I think Thompson had won a spot on the Olympic Team even before he scored the Golden Goal, but that was his second O/T goal of the Worlds and gave him six goals in 10 games throughout the tournament. The six goals tied him for Team USA’s lead and was fifth overall.

It was more than goal scoring, which I think helped him. In the three games before the Gold medal game, Thompson didn’t score, but I still think he played well. The thing I think clinched it for him is he played the team game that San Jose Sharks Head Coach Ryan Warsofsky wanted his players to play.
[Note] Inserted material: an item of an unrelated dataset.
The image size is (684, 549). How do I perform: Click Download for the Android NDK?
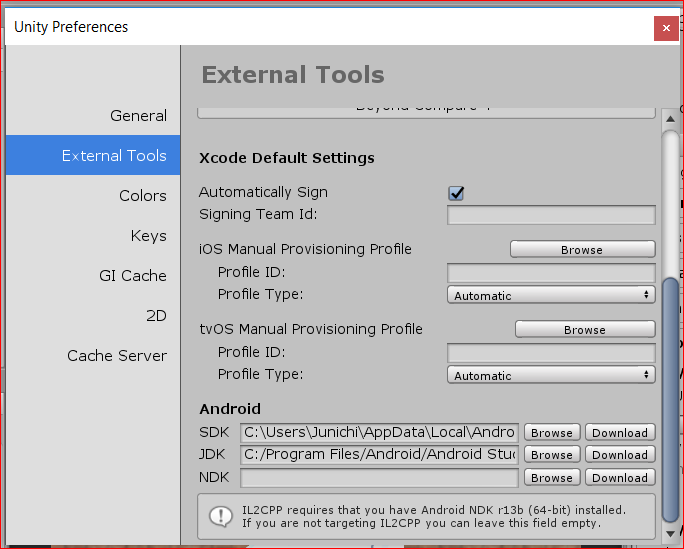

I could tell the Sabres winger was embracing more of a team concept and sometimes passed up some offense knowing it could blow up and come the other way.

 

He still had nine points in 10 games which over an 82-game NHL season would equal 74 points. What was Thompson’s 82-game pace this year with the Sabres? It was 78 points.

Thompson started the Worlds on the top line with Clayton Keller and Logan Cooley of the Utah Mammoth and it didn’t work. When Warsofsky moved him to a line centered by Matty Beniers of the Seattle Kraken, all of a sudden the Sabres star caught fire and Keller’s line also got going.

The news wasn’t as good on Sunday for the Rochester Americans as they got trounced in the fifth and deciding game of the North Division Final to the Laval Rocket, 5-0. It was a sour taste for the young Sabres as a win would’ve put them in the Eastern Conference Final against the Charlotte Checkers.

Devon Levi was an absolute stud giving up just two goals in the three game sweep of the Syracuse Crunch and he was stellar in Game 4 against Laval winning 5-1 to force Game 5. The problem was Levi had three less than average games and wasn’t there to make the big saves when his team needed him in the three losses to Laval.

In the five games against Laval, Levi was 2-3 with a 3.64 goals against and .862 save percentage. At the other end in four games, Cayden Primeau totally outplayed Levi going 3-0 with a 1.71 goals against and .936 save percentage. For me, it just makes me wonder if Levi can even play in the NHL. In the biggest moments of his AHL season, he wasn’t up to it.

This just takes me back to, yes, it’s possible that starting the season with two young goalies in Levi and Ukko-Pekka Luukkonen could work, but there is no chance I would do that if I were the GM. I think there’s a better chance that it won’t work and would lead to 15 straight seasons without a playoff spot. If all this happens again, I wonder how many of these players will be at Terry Pegula’s door asking to be traded to a team that at least has a chance to win.